If these demands are not met, there is no presentment.

41
Q

In what cases is presentment for payment or acceptance excused?

A

Presentment for payment or acceptance is excused if:

1) The person entitled to present the instrument cannot, with reasonable diligence, make presentment;
2) The maker or acceptor has repudiated an obligation to pay the instrument, or is dead or in insolvency proceedings;
3) By the terms of the instrument, presentment is not required to enforce the obligation of indorsers or the drawer;
4) The drawer or indorser whose obligation is being enforced has waived presentment or otherwise has no reason to expect, or right to require, that the instrument be paid or accepted; or
5) The drawer instructed the drawee not to pay or accept the draft, or the drawee was not obligated to the drawer to pay the draft.

42
Q

Once the drawee accepts or pays the draft, what are the warranties made to the drawee by the person who presented an obtained payment, as well as any previous transferor of the draft? [Presentment Warranties]

A

If an unaccepted draft is presented to the drawee for payment or acceptance and the drawee pays or accepts the draft, the person who presented and obtained payment, as well as any previous transferor of the draft, warrants to the drawee that:

1) The warrantor is, or was at the time of the transfer, a PETE (or authorized to act on behalf of a PETE);
2) The draft has not been altered; and
3) The warrantor has no knowledge that the signature of the drawer of the draft is unauthorized – i.e., that the drawer’s signature is forged.

43
Q

What does it mean for an instrument to be dishonored?

A

Dishonor occurs when a proper presentment for payment is made and payment is refused. It also occurs when a required or optional presentment for acceptance is made and acceptance is refused. It is not a dishonor when payment is refused because the instrument lacks a necessary indorsement.

44
Q

What does the payor bank do when a check is dishonored?

A

A check that is duly presented for payment to the payor bank for deposit (not for immediate payment over the counter) is dishonored if the payor bank:

1) Makes timely return of the check;
2) Sends timely notice of dishonor or nonpayment; or
3) Becomes accountable for the amount of the check.

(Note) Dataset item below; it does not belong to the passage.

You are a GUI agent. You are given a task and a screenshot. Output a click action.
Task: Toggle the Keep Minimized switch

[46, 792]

The check must be returned before the bank has made final payment and before the midnight deadline (that is midnight of the next banking day following the day on which the instrument is received).

45
Q

What are the rules with regard to Notice of Dishonor?

A

· Notice of Dishonor may be given by any commercially reasonable means, such as a phone call, letter, or electronic communication.

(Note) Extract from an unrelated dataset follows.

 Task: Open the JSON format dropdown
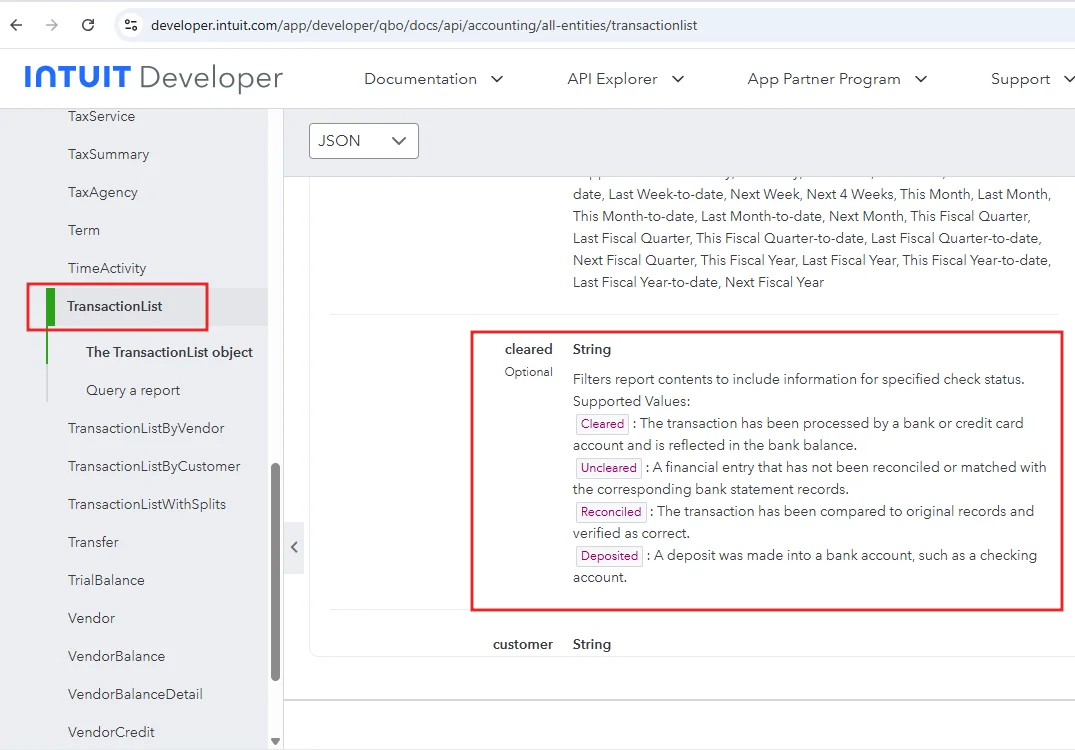point(363,141)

· Notice of Dishonor must be given by a collecting bank before the midnight deadline (unless excused), and by any other person within thirty (30) days following the day on which the person receives notice of dishonor.

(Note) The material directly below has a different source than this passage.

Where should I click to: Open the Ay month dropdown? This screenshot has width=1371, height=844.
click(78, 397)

o Delay in giving notice of dishonor is excused IF:

§ the delay was caused by circumstances beyond the control of the person giving the notice; and

§ the person giving the notice exercised reasonable diligence after the cause of the delay ended.

46
Q

What happens if a drawee mistakenly pays a check that isn’t properly payable – i.e., the check is forged or there had been a stop payment order issued on the check?

A

If the drawee mistakenly pays a forged check or one on which payment had been ordered stopped, the drawee may recover the funds paid or revoke acceptance regardless of its own negligence in paying. However, the drawee loses this remedy if the person receiving payment or acceptance:

1) Took the check in good faith and for value; OR
2) In good faith changed position in reliance on the payment or acceptance.

47
Q

What governs when rules conflict between Articles 3 and 4?

A

Where a conflict occurs between Chapter 4 and Chapter 3, Chapter 4 controls.

48
Q

Is a bank allowed to vary Article 4 provisions in agreements with their customers?

A

A bank may vary the effect of the provisions of Article 4 by an agreement with the customer, but the agreement may not disclaim the bank’s responsibility for its lack of good faith or failure to exercise ordinary care or limit its liability for damages. However, the agreement may also determine the standards by which the bank’s responsibility is to be measured as long as those standards are not manifestly unreasonable.

49
Q

Under Article 4, what is an item?

A

An item is a promise or order to pay money that is handled by a bank.

50
Q

Under Article 4, what is a customer?

A

A customer is a person having an account with a bank or for whom a bank has agreed to collect items.

51
Q

Under Article 4, what is a payor bank?

A

A payor bank is the bank that is the drawee of a draft.

52
Q

Under Article 4, what is a depository bank?

A

The depository bank is the first (1st) bank to receive an item. This may be the same bank as the payor bank, unless the item is presented for immediate payment over the counter.

53
Q

Under Article 4, what is an intermediary bank?

A

An intermediary bank is a bank to which an item is transferred in course of collection. The depository bank and the payor bank cannot function as an intermediary bank.

54
Q

Under Article 4, what is a presenting bank?

A

A presenting bank is a bank, other than the payor bank, presenting an item.

55
Q

Under Article 4, what is a collecting bank?

A

A collecting bank is a bank, other than the payor bank, handling an item for collection.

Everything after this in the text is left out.